Monday, March 23, 2009

Alex Good review Clark Blaise's Selected Essays


Over at Good Reports, Alex Good has posted a review of Clark Blaise's recent Selected Essays. The entire review can be found here. Here's the first bit:

It's fitting that this new selection of essays by Clark Blaise, edited by John Metcalf and J. R. Struthers, begins and ends with autobiography. Fitting in part because Blaise's fiction has always been transparently anchored in the material of his own life. The titles of the four volumes of his Selected Stories (Southern Stories, Pittsburgh Stories, Montreal Stories, and World Body) both register a personal journey and provide an index to a lifelong fascination with place. But fitting also in that this fascination with biography and geography has always been a feature of his critical as well as creative writings. "Let me start with the autobiographical approach," is how one of his lectures begins. Personal origins will help to "maintain perspective."

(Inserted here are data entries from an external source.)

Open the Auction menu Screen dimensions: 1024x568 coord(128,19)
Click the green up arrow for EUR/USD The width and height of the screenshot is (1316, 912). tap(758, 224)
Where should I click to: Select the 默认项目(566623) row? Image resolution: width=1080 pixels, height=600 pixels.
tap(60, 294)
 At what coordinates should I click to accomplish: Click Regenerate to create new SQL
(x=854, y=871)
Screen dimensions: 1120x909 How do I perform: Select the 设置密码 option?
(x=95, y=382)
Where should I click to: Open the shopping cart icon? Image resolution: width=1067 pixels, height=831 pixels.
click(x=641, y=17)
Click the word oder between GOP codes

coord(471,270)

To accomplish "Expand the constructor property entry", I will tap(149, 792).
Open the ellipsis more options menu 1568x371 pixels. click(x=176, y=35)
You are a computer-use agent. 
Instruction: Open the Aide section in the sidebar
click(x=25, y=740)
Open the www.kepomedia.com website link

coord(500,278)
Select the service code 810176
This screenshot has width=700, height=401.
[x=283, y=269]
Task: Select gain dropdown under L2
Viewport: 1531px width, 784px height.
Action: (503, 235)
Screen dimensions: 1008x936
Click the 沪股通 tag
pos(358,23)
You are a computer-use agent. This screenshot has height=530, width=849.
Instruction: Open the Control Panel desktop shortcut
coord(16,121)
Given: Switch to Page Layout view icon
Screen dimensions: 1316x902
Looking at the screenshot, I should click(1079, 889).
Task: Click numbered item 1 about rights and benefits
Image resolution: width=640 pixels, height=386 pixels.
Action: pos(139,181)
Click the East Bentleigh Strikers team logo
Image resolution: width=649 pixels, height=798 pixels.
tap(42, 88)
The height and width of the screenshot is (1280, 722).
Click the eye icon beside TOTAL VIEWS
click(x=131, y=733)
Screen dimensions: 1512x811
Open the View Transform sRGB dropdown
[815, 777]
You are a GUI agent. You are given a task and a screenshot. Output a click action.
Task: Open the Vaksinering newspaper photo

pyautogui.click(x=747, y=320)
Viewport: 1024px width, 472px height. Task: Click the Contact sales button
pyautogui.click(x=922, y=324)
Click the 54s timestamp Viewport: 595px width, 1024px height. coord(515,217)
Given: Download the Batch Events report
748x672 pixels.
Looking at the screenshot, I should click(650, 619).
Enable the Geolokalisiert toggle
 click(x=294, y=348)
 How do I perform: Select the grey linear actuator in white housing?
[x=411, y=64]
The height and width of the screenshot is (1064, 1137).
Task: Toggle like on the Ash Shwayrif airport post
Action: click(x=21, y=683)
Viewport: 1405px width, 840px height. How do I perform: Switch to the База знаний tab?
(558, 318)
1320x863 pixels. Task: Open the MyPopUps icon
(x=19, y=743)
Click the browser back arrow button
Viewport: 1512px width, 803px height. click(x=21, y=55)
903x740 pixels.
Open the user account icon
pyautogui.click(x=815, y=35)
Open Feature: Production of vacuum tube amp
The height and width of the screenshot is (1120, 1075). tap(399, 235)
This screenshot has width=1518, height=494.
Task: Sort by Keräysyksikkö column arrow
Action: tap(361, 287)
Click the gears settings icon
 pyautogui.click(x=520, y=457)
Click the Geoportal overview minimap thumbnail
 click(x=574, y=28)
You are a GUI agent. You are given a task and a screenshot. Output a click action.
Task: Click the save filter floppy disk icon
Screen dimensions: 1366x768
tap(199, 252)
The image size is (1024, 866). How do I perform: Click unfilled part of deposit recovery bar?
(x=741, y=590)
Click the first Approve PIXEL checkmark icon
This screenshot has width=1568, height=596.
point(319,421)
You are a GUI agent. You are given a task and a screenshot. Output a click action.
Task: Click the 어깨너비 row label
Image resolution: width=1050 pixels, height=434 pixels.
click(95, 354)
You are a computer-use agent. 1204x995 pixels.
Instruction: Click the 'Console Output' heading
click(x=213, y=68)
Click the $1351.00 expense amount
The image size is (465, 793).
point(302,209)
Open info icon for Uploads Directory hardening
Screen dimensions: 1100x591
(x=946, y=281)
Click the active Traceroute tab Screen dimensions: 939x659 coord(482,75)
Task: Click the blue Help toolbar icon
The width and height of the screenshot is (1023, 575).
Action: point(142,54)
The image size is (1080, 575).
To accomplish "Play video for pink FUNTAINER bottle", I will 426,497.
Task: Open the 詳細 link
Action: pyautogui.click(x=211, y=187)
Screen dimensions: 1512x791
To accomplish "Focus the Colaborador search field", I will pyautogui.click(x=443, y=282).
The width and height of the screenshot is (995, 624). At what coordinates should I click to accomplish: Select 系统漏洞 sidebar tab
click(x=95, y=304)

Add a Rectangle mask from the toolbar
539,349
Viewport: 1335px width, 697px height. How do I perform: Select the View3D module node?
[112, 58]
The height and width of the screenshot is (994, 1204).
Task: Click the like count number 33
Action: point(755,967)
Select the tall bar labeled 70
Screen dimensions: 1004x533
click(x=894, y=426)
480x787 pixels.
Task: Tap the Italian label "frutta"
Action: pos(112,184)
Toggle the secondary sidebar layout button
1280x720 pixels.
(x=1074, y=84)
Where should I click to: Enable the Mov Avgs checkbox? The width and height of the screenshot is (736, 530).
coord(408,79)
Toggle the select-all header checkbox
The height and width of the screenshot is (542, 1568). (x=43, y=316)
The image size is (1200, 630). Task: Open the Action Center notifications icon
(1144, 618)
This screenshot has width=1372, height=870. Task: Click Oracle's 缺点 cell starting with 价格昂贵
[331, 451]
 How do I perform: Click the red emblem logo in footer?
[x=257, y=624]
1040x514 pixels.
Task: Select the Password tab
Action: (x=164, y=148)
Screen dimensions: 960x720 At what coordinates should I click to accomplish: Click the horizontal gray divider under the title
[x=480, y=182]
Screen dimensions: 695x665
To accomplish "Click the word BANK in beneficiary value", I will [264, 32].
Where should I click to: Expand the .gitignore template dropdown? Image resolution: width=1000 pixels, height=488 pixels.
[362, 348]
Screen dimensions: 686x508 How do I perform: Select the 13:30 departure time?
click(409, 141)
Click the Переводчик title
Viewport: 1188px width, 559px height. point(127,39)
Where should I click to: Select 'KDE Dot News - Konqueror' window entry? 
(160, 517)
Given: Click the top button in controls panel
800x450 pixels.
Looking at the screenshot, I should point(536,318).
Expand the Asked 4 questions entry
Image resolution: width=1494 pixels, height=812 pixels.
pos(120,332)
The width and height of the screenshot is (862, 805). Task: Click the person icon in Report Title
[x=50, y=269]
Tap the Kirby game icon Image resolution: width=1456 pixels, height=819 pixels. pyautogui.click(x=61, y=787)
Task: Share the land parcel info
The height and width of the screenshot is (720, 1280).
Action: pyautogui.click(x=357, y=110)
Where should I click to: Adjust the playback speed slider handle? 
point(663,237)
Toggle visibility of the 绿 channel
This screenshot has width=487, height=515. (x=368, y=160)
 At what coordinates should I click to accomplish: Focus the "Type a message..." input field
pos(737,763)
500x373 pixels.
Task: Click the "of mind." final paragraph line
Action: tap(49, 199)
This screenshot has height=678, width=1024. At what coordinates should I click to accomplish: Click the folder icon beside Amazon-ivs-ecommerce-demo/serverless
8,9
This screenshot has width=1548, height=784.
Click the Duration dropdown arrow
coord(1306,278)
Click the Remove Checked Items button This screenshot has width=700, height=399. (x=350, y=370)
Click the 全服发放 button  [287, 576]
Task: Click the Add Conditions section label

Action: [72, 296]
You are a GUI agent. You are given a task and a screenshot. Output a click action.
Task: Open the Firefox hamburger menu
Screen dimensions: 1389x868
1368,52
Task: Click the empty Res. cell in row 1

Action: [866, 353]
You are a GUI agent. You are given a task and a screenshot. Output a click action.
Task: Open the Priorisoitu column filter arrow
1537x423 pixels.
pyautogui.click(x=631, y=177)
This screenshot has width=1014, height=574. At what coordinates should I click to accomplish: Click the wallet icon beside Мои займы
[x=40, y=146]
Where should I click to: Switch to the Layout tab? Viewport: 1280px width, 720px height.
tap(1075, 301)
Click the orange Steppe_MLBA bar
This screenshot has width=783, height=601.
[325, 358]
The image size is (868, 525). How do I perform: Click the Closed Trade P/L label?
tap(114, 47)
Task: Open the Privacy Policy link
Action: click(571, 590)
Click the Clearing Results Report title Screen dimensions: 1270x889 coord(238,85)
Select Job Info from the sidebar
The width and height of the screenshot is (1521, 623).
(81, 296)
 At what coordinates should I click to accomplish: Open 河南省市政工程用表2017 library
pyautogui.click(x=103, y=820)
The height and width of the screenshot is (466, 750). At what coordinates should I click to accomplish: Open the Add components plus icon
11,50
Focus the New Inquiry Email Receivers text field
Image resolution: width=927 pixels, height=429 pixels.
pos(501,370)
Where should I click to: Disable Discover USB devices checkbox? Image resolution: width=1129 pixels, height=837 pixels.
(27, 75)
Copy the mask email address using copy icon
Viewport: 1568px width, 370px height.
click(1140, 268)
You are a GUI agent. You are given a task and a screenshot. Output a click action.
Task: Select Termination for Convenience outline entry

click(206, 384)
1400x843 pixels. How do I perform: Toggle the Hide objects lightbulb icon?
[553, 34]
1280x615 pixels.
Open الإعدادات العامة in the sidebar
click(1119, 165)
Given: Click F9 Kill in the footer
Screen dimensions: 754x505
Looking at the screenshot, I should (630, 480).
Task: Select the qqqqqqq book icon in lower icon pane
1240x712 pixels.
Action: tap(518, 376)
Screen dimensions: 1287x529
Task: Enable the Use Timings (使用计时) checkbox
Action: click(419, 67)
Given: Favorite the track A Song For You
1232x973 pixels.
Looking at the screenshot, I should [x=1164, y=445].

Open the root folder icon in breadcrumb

They will that, and more. William Carlos Williams has a line in one of his poems about how the pure products of America go crazy. Blaise picks it up a couple of times - readers can expect some repetition of language and anecdote in such a collection - the point being that writers are made as much as born, the pure products of their environment. This doesn't mean that Blaise endorses what used to be known as the "biographical fallacy" (ah, there were such a lot of fallacies back in the day), only that he thinks it vitally important to recognize where writing comes from. A quick look at the table of contents makes the point: "The Border as Fiction," "The International Novel," "American Fiction," "Some Thoughts on Canadian and Australian Fiction," "Notes on the 'Canadian' Short Story." In the first of these we are told that "intense regionalism" is a "national trait of Canadians" as well as "an urgent aspect of my personality." Canadians as a people are "regionally determined." And we aren't the only ones. Within individual appreciations the formative influence of biography and geography is repeatedly stressed. It may be "understandable enough" for V. S. Naipaul to reject the label of "West Indian writer," but still his "Caribbean work is [his] strongest, [in part] because it is closest to his experience of growing up." And here, to take an unhappier example, is how the table is set for a re-appraisal of "one of those famed 'pure products of America'," Jack Kerouac:

An impotent, alcoholic, ruined, middle-aged, mill-town Franco-American living in Lowell, and finally in St. Petersburg with his jealously protective, corrosively ignorant and loudly bigoted mother, or with a wife he alternately loved and hated while trying to divorce, is not a candidate for progressive opinions on race, class, or sexual politics.

To know what kind of cultural milieu Kerouac came out of, and Blaise does, is essential to an understanding the man and his work.